I was in awe. Everything human or made by humans seemed small to me all
of a sudden. Nature seemed so much bigger. But then again we are (or were)
a part of nature. Some tend to forget that. I never had a more intense
reminder than in the moment on the cliff. In that moment everything made
perfect sense... it didn't even need to. I saw beauty.
A small cloud floats before the sun and the breeze turns my head around.
My sight is drawn away from the road and the bus, away from the cliff and
out to the fjord below and the open sea beyond. I'm standing there on the
edge of a steep cliff about 1000 feet above the waves, wind in my hair.
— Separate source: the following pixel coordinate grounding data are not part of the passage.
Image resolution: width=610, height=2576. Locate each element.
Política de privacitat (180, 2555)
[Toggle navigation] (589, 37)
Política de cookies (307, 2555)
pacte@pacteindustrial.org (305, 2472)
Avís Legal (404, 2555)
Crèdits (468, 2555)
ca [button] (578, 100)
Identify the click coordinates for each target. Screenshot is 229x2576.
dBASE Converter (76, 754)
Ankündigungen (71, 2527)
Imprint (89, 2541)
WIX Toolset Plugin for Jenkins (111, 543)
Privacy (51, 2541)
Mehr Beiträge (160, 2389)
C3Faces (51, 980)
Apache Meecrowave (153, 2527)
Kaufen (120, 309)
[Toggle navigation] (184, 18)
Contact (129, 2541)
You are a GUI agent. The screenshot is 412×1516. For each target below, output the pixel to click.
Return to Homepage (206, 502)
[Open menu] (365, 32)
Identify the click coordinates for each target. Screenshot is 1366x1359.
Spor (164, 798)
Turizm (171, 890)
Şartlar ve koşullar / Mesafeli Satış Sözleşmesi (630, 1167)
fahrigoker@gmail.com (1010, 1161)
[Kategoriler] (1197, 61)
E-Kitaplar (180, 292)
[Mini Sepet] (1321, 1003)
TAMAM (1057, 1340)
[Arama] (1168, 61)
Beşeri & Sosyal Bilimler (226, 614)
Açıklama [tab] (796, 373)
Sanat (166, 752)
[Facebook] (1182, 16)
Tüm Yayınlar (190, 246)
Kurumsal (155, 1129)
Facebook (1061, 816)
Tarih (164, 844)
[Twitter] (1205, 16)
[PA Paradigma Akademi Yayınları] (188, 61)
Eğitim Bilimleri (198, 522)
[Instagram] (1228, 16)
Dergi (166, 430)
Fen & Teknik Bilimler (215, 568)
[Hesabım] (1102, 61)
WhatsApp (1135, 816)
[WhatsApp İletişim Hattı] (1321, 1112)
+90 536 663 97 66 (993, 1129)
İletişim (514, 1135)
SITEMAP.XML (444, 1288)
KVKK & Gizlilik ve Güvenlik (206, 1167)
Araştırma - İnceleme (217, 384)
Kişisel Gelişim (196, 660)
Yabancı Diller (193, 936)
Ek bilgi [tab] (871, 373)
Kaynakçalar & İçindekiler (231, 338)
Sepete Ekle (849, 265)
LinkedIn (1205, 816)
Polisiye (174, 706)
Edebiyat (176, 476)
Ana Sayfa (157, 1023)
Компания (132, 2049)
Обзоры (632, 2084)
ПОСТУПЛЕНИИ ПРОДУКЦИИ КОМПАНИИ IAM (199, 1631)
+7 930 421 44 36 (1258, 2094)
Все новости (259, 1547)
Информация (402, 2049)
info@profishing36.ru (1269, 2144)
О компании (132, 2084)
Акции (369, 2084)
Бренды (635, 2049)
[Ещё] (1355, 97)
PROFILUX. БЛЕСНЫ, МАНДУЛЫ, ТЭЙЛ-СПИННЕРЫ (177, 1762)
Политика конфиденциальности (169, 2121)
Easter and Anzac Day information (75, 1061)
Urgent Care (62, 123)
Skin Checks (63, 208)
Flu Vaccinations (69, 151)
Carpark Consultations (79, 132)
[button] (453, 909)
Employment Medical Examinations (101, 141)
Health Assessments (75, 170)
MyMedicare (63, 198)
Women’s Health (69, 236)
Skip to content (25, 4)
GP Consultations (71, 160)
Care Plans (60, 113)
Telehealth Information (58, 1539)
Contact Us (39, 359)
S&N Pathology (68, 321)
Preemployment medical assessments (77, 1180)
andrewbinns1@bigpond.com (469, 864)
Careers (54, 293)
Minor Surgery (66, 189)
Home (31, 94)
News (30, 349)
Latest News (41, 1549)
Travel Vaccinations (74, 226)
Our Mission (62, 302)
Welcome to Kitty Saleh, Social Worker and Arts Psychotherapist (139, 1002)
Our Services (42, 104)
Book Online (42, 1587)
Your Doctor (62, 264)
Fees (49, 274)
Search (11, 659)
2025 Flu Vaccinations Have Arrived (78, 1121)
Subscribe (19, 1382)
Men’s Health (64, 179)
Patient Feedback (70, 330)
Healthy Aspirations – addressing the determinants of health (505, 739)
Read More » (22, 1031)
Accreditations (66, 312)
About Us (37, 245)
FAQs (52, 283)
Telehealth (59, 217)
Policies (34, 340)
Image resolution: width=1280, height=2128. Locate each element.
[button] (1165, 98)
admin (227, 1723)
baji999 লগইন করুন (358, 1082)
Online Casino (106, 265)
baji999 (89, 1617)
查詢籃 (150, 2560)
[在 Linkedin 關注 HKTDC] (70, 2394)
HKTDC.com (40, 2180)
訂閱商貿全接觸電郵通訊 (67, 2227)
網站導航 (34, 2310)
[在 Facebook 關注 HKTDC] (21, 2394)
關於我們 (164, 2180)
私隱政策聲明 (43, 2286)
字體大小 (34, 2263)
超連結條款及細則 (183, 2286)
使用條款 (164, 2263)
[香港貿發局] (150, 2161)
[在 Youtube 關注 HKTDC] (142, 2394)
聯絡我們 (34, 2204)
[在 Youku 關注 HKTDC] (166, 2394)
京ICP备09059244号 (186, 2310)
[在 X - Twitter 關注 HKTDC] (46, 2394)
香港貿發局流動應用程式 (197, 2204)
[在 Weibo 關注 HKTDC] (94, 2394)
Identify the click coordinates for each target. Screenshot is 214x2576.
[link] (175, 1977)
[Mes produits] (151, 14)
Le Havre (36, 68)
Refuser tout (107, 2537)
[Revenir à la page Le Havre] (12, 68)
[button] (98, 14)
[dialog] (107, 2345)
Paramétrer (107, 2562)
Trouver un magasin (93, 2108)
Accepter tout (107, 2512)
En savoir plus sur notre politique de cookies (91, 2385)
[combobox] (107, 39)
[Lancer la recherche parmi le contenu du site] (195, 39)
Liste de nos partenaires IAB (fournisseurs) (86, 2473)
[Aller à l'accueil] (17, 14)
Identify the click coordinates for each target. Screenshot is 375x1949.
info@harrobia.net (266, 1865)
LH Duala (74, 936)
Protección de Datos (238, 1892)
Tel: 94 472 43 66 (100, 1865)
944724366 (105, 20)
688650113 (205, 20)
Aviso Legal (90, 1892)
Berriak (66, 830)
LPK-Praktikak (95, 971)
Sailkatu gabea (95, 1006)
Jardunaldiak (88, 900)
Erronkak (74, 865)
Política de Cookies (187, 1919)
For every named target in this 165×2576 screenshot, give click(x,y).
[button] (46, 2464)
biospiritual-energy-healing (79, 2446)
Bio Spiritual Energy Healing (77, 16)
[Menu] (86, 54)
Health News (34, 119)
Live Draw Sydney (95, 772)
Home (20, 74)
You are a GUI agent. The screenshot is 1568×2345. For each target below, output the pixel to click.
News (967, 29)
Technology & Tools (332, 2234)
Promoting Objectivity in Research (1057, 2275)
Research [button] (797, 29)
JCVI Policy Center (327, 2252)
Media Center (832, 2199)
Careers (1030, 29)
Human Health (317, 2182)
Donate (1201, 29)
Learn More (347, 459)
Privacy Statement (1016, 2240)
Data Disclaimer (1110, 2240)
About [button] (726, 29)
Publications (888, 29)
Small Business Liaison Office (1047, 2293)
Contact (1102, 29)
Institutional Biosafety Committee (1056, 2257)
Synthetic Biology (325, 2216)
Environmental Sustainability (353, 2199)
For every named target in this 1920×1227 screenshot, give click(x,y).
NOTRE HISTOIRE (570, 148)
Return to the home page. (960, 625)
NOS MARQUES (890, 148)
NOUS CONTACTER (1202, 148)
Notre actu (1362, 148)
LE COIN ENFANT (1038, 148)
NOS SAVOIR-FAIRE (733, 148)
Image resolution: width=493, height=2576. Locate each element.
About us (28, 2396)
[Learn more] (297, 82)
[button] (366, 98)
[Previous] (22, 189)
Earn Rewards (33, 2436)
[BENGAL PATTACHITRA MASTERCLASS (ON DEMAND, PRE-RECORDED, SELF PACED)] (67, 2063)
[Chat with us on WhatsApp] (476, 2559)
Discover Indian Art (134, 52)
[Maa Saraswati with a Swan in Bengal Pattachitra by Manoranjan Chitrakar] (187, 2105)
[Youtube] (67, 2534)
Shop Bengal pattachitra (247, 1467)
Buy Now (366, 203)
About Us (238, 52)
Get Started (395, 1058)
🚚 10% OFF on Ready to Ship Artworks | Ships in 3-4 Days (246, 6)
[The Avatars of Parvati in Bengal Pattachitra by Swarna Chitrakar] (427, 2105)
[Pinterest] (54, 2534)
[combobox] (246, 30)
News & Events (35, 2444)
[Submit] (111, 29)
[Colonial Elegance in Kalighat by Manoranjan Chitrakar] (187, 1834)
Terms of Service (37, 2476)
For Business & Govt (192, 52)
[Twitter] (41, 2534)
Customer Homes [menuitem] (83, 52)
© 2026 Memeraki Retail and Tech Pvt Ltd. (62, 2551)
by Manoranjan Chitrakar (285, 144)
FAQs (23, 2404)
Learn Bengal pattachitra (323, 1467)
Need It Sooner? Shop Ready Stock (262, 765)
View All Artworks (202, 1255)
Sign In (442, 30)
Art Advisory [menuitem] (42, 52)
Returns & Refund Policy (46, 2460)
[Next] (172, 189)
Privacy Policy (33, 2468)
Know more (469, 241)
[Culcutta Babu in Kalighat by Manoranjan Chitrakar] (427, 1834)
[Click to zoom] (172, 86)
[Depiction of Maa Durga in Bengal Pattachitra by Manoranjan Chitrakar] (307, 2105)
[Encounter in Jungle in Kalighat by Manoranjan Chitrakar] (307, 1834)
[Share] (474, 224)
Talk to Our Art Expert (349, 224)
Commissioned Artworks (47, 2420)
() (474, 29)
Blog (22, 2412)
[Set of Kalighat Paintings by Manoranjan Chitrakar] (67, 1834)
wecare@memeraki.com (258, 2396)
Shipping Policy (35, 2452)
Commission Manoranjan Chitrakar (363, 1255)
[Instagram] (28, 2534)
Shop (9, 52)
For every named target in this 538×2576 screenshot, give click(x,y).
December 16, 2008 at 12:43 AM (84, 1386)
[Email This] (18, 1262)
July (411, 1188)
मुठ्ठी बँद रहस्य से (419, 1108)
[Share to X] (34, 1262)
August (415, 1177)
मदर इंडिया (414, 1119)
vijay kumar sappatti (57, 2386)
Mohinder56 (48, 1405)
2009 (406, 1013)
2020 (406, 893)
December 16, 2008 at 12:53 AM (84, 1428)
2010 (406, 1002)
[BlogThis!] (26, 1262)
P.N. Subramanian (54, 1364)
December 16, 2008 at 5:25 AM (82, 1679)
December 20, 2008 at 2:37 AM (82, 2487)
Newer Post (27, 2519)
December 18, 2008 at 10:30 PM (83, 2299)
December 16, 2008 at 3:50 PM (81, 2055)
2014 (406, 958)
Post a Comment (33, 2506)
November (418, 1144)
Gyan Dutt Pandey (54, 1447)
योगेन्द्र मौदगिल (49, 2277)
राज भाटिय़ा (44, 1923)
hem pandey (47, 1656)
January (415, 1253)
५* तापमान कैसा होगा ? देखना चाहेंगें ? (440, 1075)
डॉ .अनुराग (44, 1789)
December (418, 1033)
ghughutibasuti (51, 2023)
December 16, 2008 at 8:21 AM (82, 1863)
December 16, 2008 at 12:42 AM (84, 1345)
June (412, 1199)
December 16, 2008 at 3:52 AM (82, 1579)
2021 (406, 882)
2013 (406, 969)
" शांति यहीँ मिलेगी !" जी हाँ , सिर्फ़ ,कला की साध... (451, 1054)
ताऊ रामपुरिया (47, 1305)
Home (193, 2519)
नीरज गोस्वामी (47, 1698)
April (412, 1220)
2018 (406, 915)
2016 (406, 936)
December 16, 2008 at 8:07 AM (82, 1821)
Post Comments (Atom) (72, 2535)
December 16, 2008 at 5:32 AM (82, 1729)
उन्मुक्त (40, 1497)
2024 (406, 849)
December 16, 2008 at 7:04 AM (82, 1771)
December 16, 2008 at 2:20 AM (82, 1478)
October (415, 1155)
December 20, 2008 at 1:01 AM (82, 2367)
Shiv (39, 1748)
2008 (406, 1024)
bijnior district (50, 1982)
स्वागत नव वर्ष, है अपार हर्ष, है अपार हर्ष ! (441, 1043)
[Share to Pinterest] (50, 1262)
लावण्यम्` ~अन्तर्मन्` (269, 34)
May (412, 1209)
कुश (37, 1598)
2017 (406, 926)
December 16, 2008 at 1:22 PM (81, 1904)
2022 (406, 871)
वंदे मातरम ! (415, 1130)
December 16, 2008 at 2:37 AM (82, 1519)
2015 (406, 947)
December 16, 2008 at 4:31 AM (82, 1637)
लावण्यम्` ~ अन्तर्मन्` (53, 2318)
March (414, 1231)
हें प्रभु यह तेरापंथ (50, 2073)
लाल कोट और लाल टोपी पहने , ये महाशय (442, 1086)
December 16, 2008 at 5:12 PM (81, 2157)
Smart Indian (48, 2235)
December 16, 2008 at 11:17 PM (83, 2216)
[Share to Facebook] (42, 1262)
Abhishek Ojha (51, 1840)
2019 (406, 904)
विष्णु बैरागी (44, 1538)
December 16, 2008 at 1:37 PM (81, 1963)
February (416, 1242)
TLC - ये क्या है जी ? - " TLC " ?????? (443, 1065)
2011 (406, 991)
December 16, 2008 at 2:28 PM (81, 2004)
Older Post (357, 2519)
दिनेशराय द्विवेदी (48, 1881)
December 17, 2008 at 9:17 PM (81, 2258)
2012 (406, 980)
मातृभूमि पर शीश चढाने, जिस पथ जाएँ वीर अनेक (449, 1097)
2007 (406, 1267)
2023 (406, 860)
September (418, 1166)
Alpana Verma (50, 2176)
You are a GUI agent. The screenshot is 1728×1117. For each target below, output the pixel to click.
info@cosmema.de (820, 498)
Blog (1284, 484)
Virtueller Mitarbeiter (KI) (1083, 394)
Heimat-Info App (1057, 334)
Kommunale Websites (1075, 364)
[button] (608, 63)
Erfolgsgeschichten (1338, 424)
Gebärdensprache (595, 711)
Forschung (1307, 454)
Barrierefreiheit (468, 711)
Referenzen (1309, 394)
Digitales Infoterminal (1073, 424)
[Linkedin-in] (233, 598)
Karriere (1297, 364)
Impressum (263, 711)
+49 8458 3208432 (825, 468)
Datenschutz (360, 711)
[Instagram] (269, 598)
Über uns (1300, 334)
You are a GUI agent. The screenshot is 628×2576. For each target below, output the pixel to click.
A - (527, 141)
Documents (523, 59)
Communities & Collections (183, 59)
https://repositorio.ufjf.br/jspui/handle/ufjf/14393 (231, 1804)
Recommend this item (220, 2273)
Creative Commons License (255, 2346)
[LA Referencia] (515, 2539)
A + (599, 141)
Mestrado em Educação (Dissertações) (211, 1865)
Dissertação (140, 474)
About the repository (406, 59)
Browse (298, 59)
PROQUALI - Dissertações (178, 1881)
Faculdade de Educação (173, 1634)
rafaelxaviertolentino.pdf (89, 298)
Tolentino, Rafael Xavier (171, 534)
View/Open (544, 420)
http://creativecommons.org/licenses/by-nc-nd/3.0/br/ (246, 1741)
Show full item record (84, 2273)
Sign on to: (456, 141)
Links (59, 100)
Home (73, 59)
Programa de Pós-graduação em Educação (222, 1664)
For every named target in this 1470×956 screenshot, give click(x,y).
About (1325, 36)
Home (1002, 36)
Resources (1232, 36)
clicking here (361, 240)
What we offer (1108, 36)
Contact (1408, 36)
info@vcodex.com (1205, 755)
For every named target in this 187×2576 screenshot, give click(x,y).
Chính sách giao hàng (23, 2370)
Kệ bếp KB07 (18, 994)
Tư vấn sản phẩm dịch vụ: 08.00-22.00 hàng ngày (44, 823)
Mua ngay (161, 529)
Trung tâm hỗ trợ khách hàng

In the distance I see the other side of the fjord, another towering cliff
dotted with solitary trees swept by the same breeze that I can feel on my
skin. Down in the fjord anchors a big luxury cruiser that merely looks like
a little boat from up here. The small cloud above drifts away and a gust
of warm wind washes over me. In the blink of an eye the cruiser is gone.
In my fantasy it is replaced by a couple of far smaller boats, wooden longboats
as the Vikings used to sail them. The road is gone too, along with the bus.
The cliff though remains. The waves remain and the breeze too. What might
this place have looked like a thousand years ago? I think that it probably
looked just like now. Time loses itself along the level of the waves. It
dribbles lazily from the uncountable cracks in the cliffs and gently plays
with the ancient trees, just teasing them. For me it's a picture of eternity.
What is my existence compared to this fjord? It's a little stone thrown
into the stream of time, meaningless for its flow. But the little stone
is precious, twinkling in the sunlight before it is claimed by the waves...
competing with the sunlight. For a few minutes I am playing with eternity.